Importância do ENCODE
Então, porque importa agora termos uma enciclopédia de DNA humano? Por um lado, saber muito mais do código genético, na verdade, não vai ajudar a identificar o que nos torna humanos; os biólogos evolucionistas podem estudar como os interruptores de genes, assim como os genes, do Homo sapiens divergiram dos de outros animais.
De forma mais importante, os cientistas dizem que a nova enciclopédia de DNA vai acelerar tremendamente a nossa compreensão do porquê da ocorrência de doenças e como as impedir. Isso porque, na maioria das vezes, as doenças resultam de mudanças que ocorrem em regiões do código genético antigamente chamadas "lixo".
"A maioria das mudanças que afetam a doença não se encontram nos genes em si, pois eles estão nos interruptores," Michael Snyder, pesquisador ENCODE na Universidade de Stanford, disse ao The New York Times. Por exemplo no cancro, a maior parte das alterações do ADN que tornam as células cancerosas não ocorrem em genes, mas nas porções de DNA que controlem os genes, nomeadamente os interruptores. O projeto ENCODE "terá definitivamente um impacto na pesquisa médica sobre o cancro", disse Mark Rubin, um pesquisador do Weill Cornell Medical College.

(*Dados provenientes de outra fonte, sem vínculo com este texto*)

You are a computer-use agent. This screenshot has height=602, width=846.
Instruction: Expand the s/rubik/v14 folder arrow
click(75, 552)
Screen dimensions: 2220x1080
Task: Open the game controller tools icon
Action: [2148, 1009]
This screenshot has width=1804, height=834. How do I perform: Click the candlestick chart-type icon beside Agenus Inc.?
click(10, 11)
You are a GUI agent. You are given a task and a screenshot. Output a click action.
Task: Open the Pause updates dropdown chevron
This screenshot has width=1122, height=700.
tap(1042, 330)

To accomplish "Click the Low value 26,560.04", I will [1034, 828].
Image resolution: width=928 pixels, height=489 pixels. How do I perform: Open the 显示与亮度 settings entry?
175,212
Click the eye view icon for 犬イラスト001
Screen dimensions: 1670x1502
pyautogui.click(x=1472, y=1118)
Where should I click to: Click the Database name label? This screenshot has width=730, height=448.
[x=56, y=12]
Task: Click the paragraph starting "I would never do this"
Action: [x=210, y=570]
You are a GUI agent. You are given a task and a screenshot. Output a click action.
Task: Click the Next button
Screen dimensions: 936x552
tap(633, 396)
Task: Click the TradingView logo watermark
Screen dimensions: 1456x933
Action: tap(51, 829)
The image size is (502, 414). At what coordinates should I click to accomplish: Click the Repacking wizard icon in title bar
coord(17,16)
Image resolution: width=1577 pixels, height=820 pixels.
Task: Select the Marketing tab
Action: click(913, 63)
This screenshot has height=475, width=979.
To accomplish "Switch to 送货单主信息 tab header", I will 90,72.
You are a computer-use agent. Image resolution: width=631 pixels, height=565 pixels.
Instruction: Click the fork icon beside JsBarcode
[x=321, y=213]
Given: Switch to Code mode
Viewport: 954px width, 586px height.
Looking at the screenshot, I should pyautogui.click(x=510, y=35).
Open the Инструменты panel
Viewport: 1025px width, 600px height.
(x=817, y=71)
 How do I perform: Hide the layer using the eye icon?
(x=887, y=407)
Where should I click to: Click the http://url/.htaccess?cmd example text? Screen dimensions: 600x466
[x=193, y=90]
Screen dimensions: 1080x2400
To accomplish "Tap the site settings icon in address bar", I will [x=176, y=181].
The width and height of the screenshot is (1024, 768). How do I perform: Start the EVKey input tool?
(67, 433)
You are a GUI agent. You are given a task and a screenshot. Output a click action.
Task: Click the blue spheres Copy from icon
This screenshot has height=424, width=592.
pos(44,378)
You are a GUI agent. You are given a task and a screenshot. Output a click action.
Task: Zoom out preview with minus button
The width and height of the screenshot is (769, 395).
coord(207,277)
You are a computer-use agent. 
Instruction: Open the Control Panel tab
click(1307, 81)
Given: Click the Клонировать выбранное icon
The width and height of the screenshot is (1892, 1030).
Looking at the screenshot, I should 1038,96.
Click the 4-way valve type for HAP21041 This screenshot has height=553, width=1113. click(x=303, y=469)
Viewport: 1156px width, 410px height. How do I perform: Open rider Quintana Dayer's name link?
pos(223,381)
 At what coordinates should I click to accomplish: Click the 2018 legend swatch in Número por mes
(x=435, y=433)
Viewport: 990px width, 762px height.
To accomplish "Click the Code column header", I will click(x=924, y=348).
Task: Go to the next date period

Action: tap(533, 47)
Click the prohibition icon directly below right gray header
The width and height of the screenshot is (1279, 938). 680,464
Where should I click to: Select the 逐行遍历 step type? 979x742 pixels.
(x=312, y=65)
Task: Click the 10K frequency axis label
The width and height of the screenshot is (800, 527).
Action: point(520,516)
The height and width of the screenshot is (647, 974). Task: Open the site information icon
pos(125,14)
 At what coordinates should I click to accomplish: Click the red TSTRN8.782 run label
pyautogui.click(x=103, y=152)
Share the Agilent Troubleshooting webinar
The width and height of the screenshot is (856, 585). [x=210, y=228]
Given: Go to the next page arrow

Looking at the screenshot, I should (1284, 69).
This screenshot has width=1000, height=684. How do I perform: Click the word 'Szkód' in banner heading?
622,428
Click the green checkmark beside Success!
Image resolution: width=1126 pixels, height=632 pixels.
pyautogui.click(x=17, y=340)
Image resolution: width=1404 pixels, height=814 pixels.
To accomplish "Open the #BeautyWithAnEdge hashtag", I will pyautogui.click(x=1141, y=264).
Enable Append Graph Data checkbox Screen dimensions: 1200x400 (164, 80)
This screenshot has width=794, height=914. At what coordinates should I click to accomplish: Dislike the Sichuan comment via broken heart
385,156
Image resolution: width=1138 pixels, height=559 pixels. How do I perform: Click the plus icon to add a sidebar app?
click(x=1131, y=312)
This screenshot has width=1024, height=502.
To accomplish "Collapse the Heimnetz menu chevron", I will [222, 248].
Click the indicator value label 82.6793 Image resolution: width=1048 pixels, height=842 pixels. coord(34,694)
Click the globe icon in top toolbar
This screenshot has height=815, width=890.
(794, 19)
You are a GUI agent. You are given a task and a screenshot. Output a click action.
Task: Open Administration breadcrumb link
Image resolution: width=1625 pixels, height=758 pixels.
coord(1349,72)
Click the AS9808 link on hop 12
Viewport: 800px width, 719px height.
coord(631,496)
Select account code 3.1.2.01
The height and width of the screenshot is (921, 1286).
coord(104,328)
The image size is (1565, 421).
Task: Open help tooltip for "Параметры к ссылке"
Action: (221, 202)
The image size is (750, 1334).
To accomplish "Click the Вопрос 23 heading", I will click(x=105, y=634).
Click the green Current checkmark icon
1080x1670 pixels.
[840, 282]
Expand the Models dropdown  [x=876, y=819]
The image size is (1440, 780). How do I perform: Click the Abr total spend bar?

Os cientistas já encontraram alterações em comutadores de gene que aparecem no desenvolvimento da esclerose múltipla, na doença de Crohn, artrite, lúpus e doença celíaca. Outras doenças comuns, tais como diabetes, doença cardíaca, hipertensão e depressão também se encaixam no perfil de condições que provavelmente resultam de alterações na forma como os genes ficam ligados ou desligados, em vez de alterações nos próprios genes.